To get income tax exemption, most people try to invest more and more under section 80C of I-T Act. But apart from this, there are many other sections in the Income Tax Act, using which income tax exemption can be availed. Let us know which sections they are.
If you want to get income tax exemption for the year 2020-21, then you must invest in some schemes by 31 March. Likewise, maximum people would have opted for section 80C and 80D to get some tax exemption, but there are many more sections available. Are the use of which income tax exemption can be obtained. Let us know which are the sections which can get tax exemption.
Save tax on investments from section 80C to 1.5 lakhs
Under section 80C, Rs 1.50 lakh can be deducted from the total taxable income. For this, you get benefit by investing in many other schemes including term insurance plan, FD scheme up to 5 years and senior citizen savings scheme.
Save income tax from education loan under section 80E
For education loans taken for children, you can claim tax deduction under section 80E.
Tax exemption on health insurance under section 80D
If you pay health insurance premium for your wife and children then you can save tax. For this deduction up to Rs 25,000 can be taken under section 80D. Additional deduction is also provided by paying premium for parents. If the parents are senior citizens, deduction up to Rs 50,000 can be claimed.
1.5 lakh rebate on home loan interest under section 80EEA
Under Section 80EEA, an additional tax exemption of 1.5 lakh can be taken on the interest of home loan. But the condition for this is that the stamp value of your house should not be more than Rs 45 lakh. Along with this, home loan should be taken between 1 April 2019 to 31 March 2022. The carpet area should also not exceed 60 square meters or 645 square meters. Please tell that these conditions are for metro cities.

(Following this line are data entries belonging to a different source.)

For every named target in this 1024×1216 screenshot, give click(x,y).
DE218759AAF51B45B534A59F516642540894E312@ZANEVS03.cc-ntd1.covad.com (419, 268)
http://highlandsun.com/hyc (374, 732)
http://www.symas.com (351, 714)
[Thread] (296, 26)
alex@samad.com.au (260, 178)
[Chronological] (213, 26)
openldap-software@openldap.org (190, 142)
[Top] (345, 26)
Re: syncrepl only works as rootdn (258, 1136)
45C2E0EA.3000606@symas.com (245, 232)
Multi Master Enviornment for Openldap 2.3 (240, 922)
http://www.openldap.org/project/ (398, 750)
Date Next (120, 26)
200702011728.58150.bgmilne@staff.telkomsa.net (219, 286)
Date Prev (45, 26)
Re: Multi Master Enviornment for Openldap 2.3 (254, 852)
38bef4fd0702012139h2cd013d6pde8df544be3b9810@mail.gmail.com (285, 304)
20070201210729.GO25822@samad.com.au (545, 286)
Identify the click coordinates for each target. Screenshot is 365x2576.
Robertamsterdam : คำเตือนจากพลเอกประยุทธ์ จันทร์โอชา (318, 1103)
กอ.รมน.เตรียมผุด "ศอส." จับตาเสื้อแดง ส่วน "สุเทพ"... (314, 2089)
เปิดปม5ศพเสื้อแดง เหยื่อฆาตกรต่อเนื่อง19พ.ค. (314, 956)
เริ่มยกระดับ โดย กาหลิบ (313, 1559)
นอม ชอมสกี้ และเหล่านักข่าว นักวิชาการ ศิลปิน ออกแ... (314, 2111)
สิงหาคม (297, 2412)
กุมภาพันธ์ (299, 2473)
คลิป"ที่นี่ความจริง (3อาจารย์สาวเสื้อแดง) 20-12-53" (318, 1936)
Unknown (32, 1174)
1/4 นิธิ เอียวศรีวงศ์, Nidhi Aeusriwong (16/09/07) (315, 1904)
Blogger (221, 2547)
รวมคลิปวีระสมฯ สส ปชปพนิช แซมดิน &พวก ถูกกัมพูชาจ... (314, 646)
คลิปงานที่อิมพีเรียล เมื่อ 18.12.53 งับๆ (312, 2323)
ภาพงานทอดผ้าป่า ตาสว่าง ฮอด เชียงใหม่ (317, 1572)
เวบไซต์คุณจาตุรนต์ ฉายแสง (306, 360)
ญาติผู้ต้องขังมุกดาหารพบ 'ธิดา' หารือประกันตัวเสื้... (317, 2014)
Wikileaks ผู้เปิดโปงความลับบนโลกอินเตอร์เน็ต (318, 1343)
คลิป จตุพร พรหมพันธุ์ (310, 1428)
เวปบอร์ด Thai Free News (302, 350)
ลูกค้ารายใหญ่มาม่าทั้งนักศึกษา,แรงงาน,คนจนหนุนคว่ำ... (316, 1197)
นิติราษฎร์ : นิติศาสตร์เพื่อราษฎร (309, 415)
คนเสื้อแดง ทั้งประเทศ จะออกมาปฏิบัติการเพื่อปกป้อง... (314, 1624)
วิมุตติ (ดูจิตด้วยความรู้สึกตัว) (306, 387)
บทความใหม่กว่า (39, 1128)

Tax exemption on payment of rent to parents under section 80GG
If you live in a parent’s house, you can save tax. For this, you have to pay the parents. Tax deduction can be availed as HRA exemption benefit. For this, parents should own the house and you should not partner with them. If you do not get HRA benefit, then you can claim for tax benefit under section 80GG.
This way you can save tax
You can give some money to parents for tax savings. Apart from this, fixed deposits can be opened in the name of parents. If parents come in less tax slab than you, then the interest paid on FD will be less than you. If you open the same FD in your name, then you will have to pay more tax.
Nidhi Malviya is fun loving girl. She writes at NoobFeeds about various topics related to Finance, Technology, Business etc.